Deschle noted that COVID-19 has been associated with a decline in doctor visits for cardiovascular conditions, which can lead to avoidable health complications.

“This study puts the spotlight on the concomitant consequences of the outbreak and the restrictions used to struggle against it,” he said.

Dr. Jose Luis Zamorano Gomez, a professor of medicine at University Complutense in Madrid, Spain, and director of the Cardiovascular Institute at the University Clinic San Carlos, told Healthline that cardiologists “must keep a watchful eye on our cardiology patients beyond the pandemic. If we do not treat and carefully follow our cardiac patients during the pandemic, we will see an increase of adverse outcomes in the future.”

Harkin advised that people — and particularly those with known cardiac issues — keep up with their routine care.

“Doctors and hospitals are taking every precaution to be sure that clinics are safe to visit, and if you have any concerns about the safety, don’t hesitate to call the office to ask what protocols they have in place,” she said. “You can also ask if a telemedicine visit might be right for you.”

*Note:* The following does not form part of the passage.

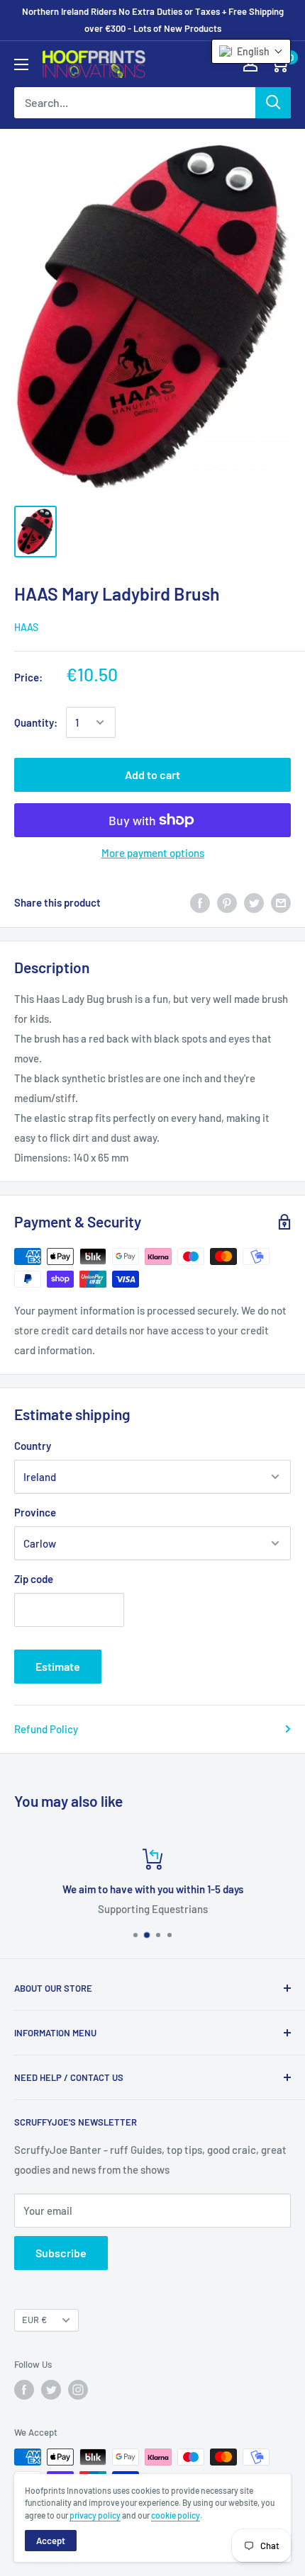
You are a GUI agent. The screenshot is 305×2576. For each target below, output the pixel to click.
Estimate (57, 1666)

People taking blood pressure medication should consider getting a 90-day supply to minimize trips to the pharmacy, or get prescriptions by mail. Home blood pressure monitoring technology can also help, Harkin said.

“While it’s tough, lifestyle measures are more important than ever for keeping blood pressure down,” she added. “This includes plant-forward diets rich in fruits, vegetables, whole grains, and legumes, adequate exercise, and plenty of sleep.”

“While we can’t go to gyms, you can still take runs or walks outside. Just avoid crowds when possible,” she added. “Home exercise equipment, if you have it, can be fantastic, but you can always use things around the home as makeshift weights. There’s also tons of free classes available to stream that require minimal to no props, like yoga and Pilates-style classes.”

“Lastly, stress reduction and sleep are paramount,” Harkin said.